Fortunately, by October, he was working nights as a film colorist — he had arrived in New York with a list of about 30 contacts; the 29th he called led to a job — and was able to afford a sublet. He found a two-bedroom share in Flatbush, Brooklyn, on Craigslist; at $800, it met his budget of “as cheap as possible.”
It did not, however, mark the end of tiptoeing around roommates — in this case, literally. Upon moving in, Mr. Boscacci discovered that while the apartment was a two-bedroom, a third roommate slept on the living room floor.
“She had a mattress in the middle of the floor, like it was a studio apartment. I had to walk past her to get to the bathroom and the kitchen,” said Mr. Boscacci, who came home from work very early in the morning when the living room’s occupant was asleep. That she was good-natured about the situation, and insisted she was a sound sleeper, did little to alleviate his guilt.
“It was just this awkward traverse of this creaky hardwood floor. I was like, ‘I’m definitely waking her up,’” he said.
The awkward traverses soon came to an end.
After one month in the sublet, he heard that a cinematographer he knew through a mutual friend was looking to fill a room in Prospect-Lefferts Gardens. As the cinematographer was the kind of guy “a lot of people looked up to,” it didn’t occur to Mr. Boscacci that he should ask to move in. But the mutual friend insisted he reach out.
When he visited, he found a spacious three-bedroom with board games in the living room, film equipment in the closets and a fully equipped kitchen with a Julia Child-style pegboard on one wall. And as the apartment was rent-stabilized and his roommates had moved in shortly after graduating from the film program at New York University in 2012, rent was an affordable $750 a month.
“Now not only do I have these great mentors, they’re also great to hang out with,” said Mr. Boscacci, who, at 26, is a few years younger than his two roommates.
Nor is the mentoring limited to film: The cinematographer has a bedroom wood shop and has been happy to share his carpentry expertise with Mr. Boscacci; he even helped him install hooks to hang his bicycle from his bedroom ceiling.
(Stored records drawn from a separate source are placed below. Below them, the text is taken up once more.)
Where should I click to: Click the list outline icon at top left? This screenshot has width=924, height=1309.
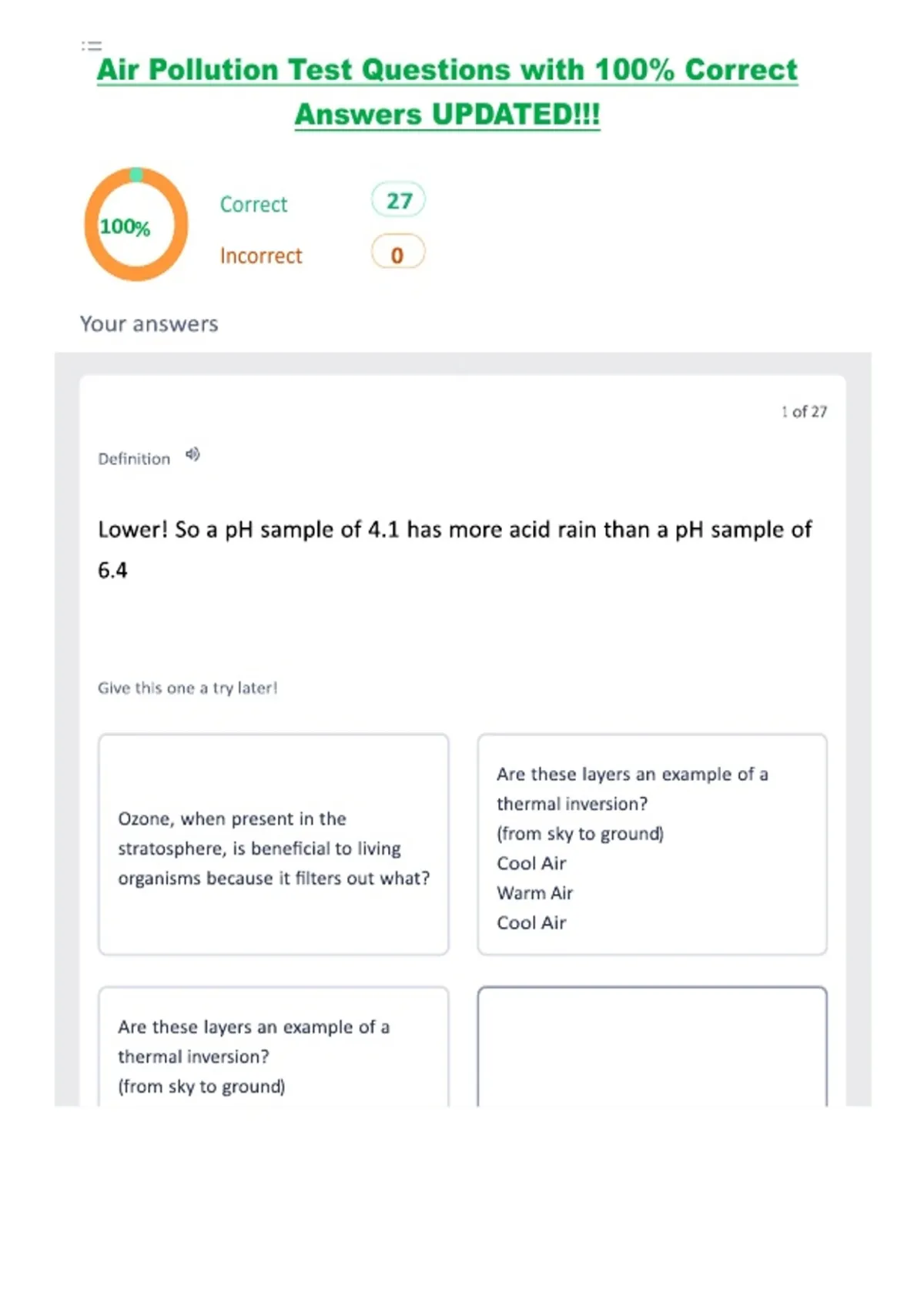point(92,46)
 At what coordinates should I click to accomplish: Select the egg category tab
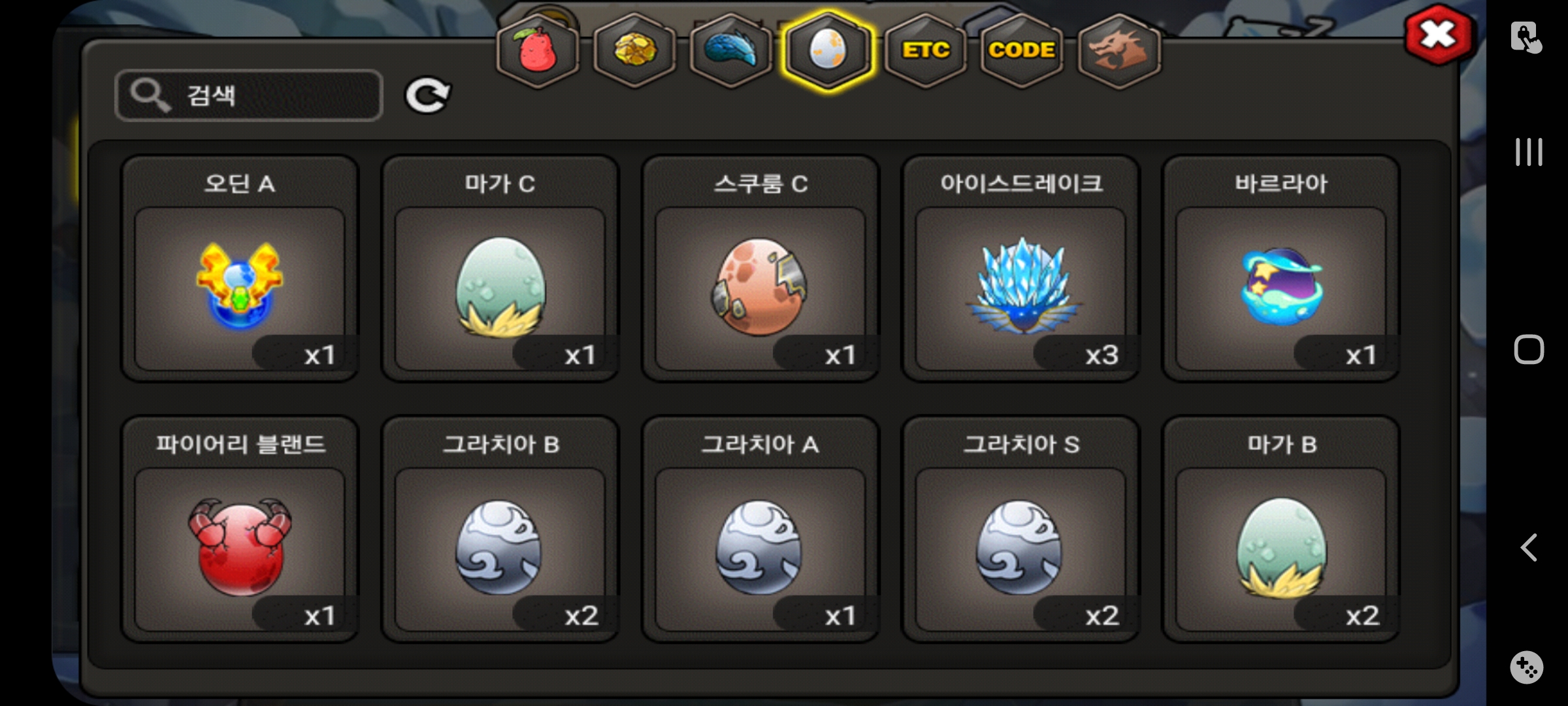pyautogui.click(x=828, y=50)
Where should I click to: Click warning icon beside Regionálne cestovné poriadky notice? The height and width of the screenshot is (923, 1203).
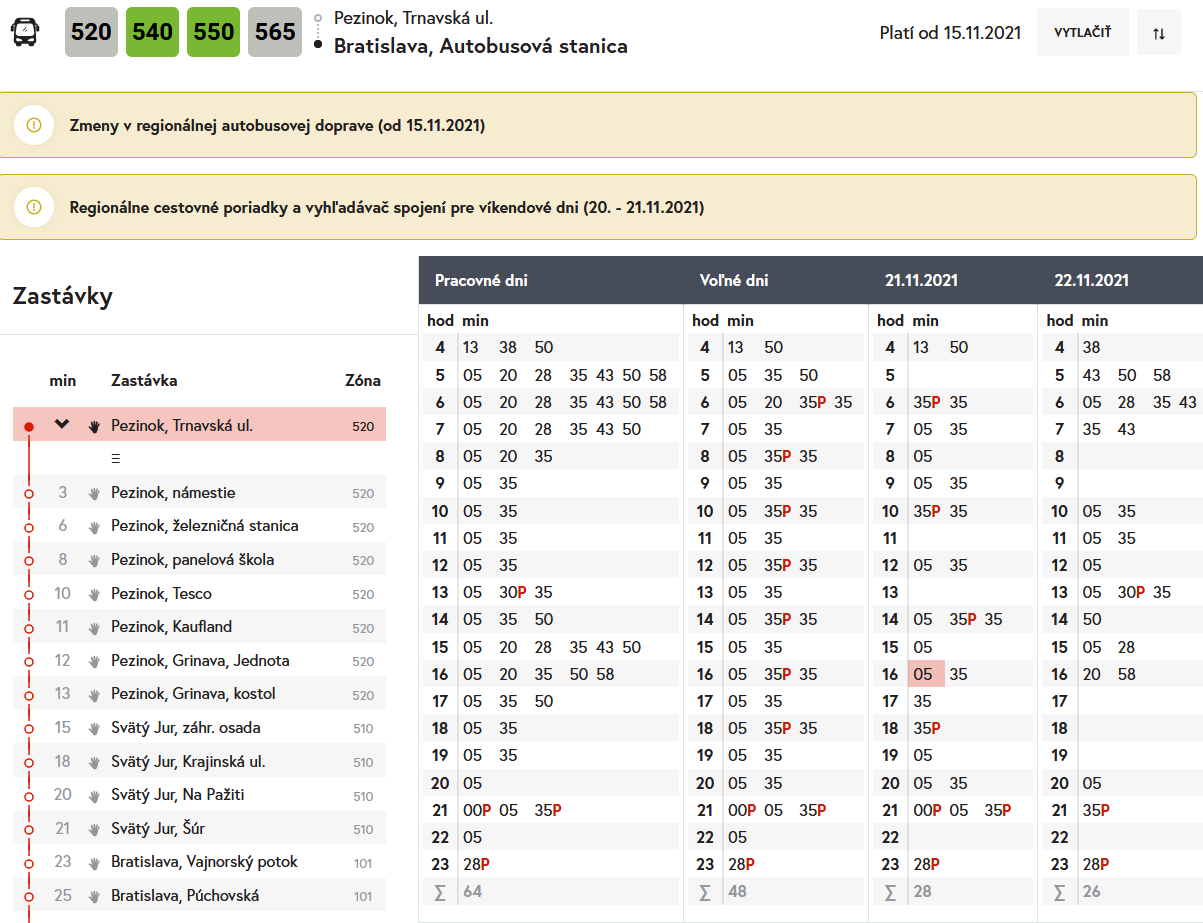(x=34, y=207)
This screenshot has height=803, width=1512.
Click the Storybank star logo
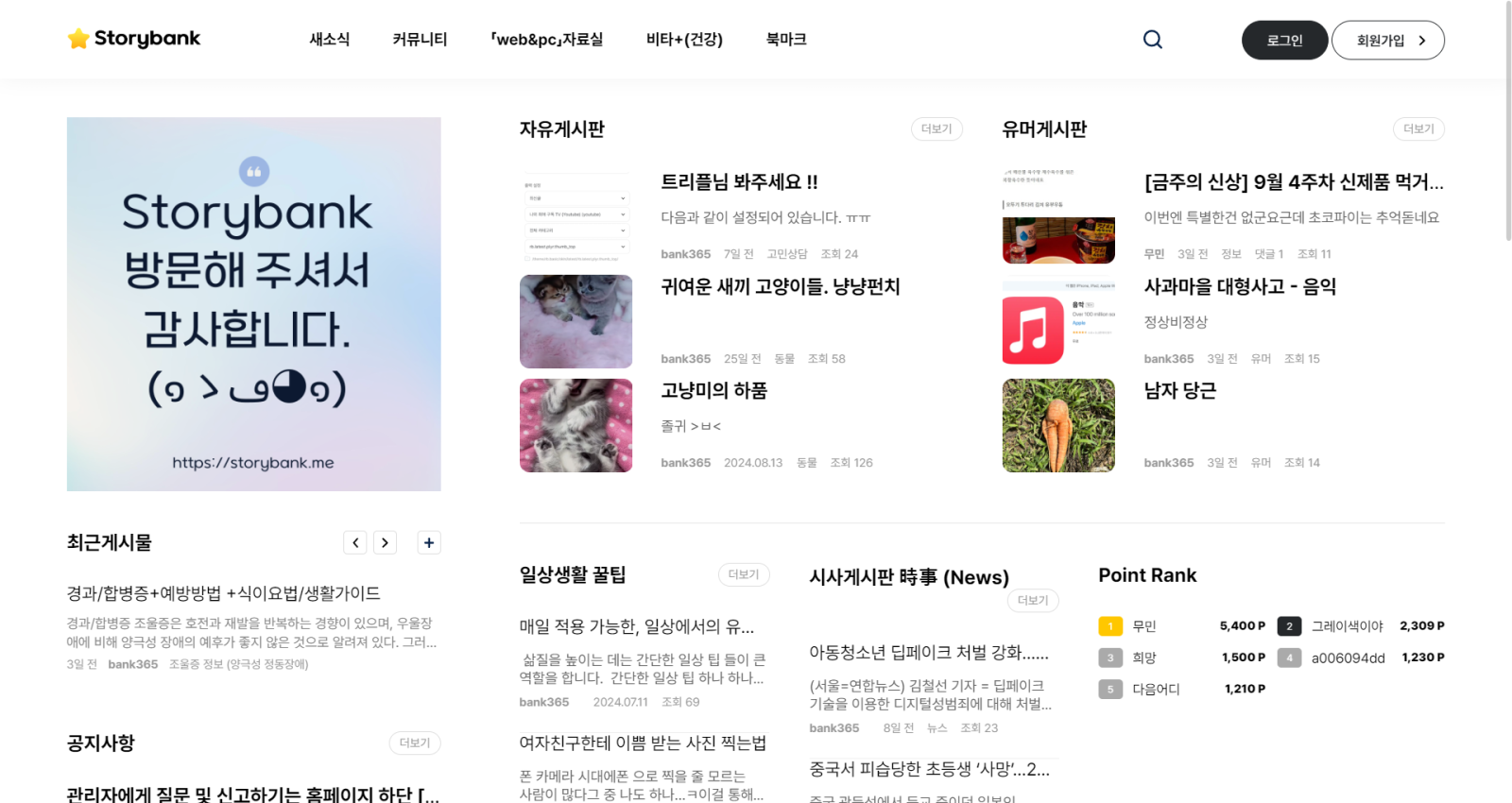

“I feel like we have a great vibe. At worst, we’re isolationists — everyone is in and out a lot — but at best, we hang out together and host game and movie nights.”
They also hold an annual Halloween party and a St. Patrick’s Day breakfast, known as Wreckfest, where shots of Jameson Irish whiskey are served with alcohol-infused foods — think Baileys-infused pancakes with maple-bourbon whipped cream. Last year, 115 people showed up, Mr. Boscacci said.
“I don’t know where I’d go if my roommates up and left,” he said. “It’s like the deal of a lifetime. We’ve made a pact, sort of: The only reason we’d move out is to move in with a girlfriend.”
And while his first few months in New York might be enough to make him question the wisdom of making such a move, that was, in fact, how Mr. Boscacci’s room came to be available.
“And he’s engaged now,” Mr. Boscacci said, referring to the roommate who left. “So that worked out.”